Business leaders in Coventry and Warwickshire have welcomed the Bank of England’s decision to keep interest rates at their record low but say its forecasts underline the economic tightrope firms are facing.
The Bank of England’s Monetary Policy Committee voted to leave rates at 0.1 per cent while it forecasted that the economic downturn would be less severe than originally predicted, however the recovery, it believes, will take longer.
The economy is expected to fall by 9.5 per cent in 2020 – compared to an original forecast of 14 per cent – and the Bank of England then expects it to grow by nine per cent in 2021 and 3.5 per cent in 2022.
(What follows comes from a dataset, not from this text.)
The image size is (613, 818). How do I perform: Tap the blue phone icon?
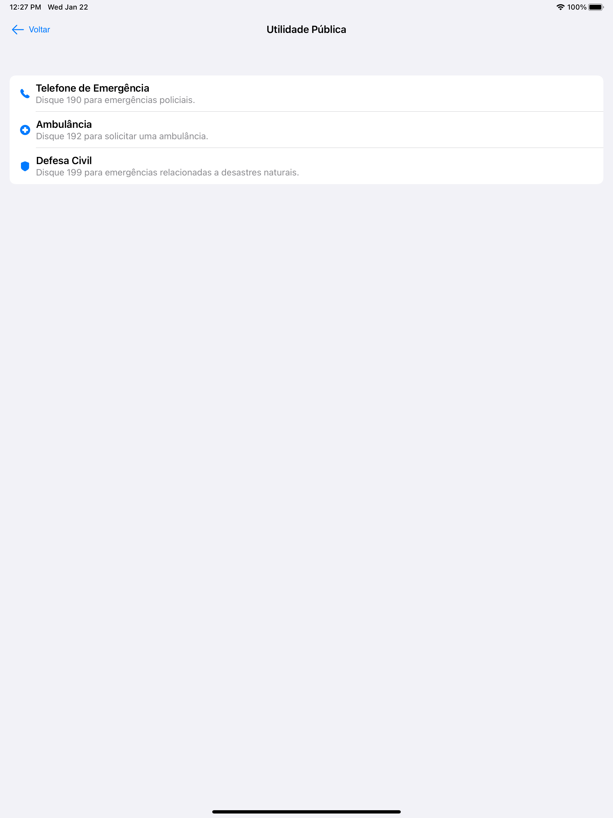pyautogui.click(x=25, y=94)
Louise Bennett, chief executive of the Coventry and Warwickshire Chamber of Commerce, said: “The decision to leave interest rates at 0.1 per cent is welcome and was just about the only option for the Bank of England considering the economic tightrope that businesses across our patch are facing.
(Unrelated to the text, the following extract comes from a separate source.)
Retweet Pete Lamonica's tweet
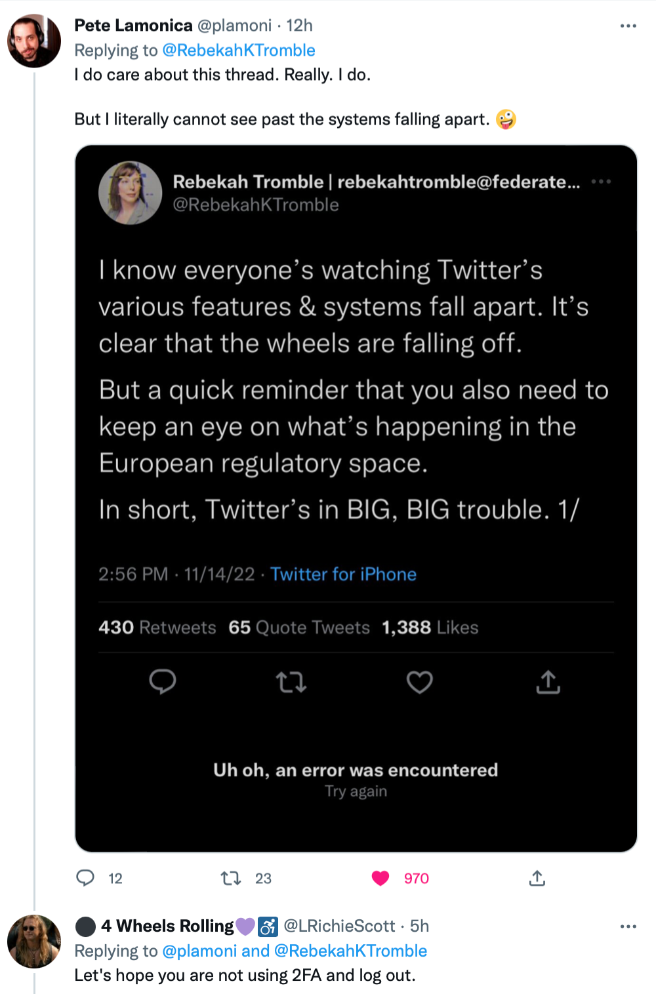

“There is encouragement in the Bank’s forecast that the downturn will be less severe although that would still be the sharpest decline for 100 years.
“We must also account for the fact that the Bank’s forecasts are based on two factors which are still uncertain – that there will not be a second wave of COVID-19 that leads to similar disruption to that which we’ve already seen and that the UK will strike a new EU trade deal that makes our exit from the European Union a smooth one.
“The Bank also recognises that unemployment is going to rise and that is why the Chamber is calling upon Government to reduce the tax burden on employing staff in a bid to save as many jobs as possible.”